High culture is apolitical. It is, at its heart, transcendent in aim and scope. True, one cannot overlook the political realities and impacts of high culture onto the political—for some of the greatest works of art had political intention, but high culture is not anti-political or pro-political. Whatever political impact it may have is secondary to the more interior and transcendental heart to it—the communicative power of the good, true, and beautiful.
Listening to Mozart, Beethoven, or Wagner, gazing upward at the ceiling of the Sistine chapel or being directed upward by church spires and cathedral towers, even hanging a small picture frame with a painting of birds in a bush, liberates one from the constricting chains of the political and brings atonement to the individual—atonement meaning, as it does in English, to be at peace and harmony with oneself and the world in one moment: the moment of the present.

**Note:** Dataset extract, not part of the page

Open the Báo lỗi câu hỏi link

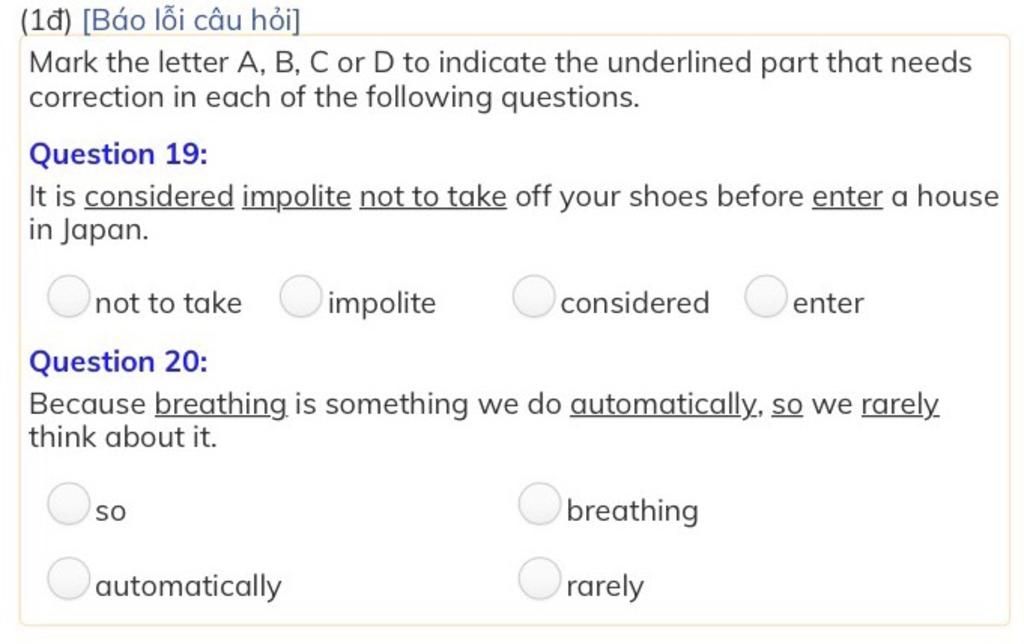(x=191, y=20)
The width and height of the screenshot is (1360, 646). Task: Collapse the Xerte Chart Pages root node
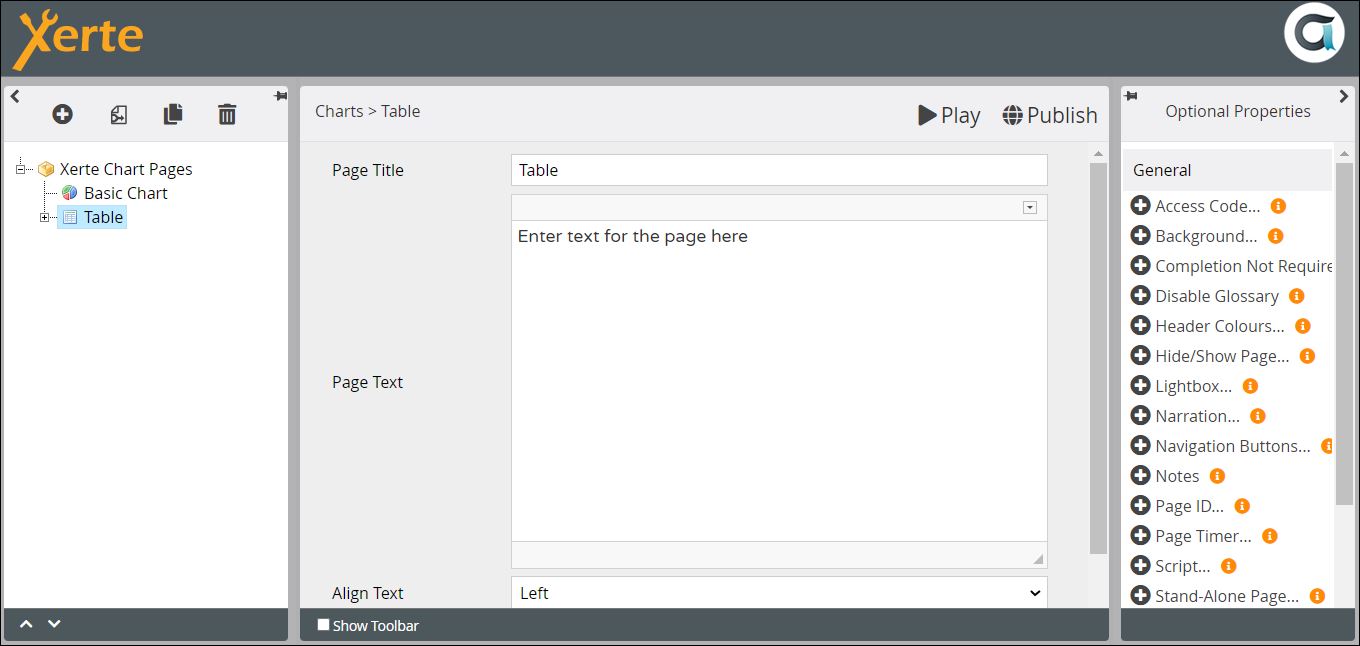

To be lost in the splendor of the present is the closest reality to eternal bliss in this world; it is a prefiguration of the beauty and goodness of the world to come. For these reasons when we gaze upon a magnificent work of art—of high art and culture—we experience something akin to a spiritual and transcendent rapture. That belongs to all people and not to a just privileged few. Conservatives, most especially, should be engaged in the defense of all things good, true, and beautiful—especially in the high arts. It is, after all, part of our patrimony.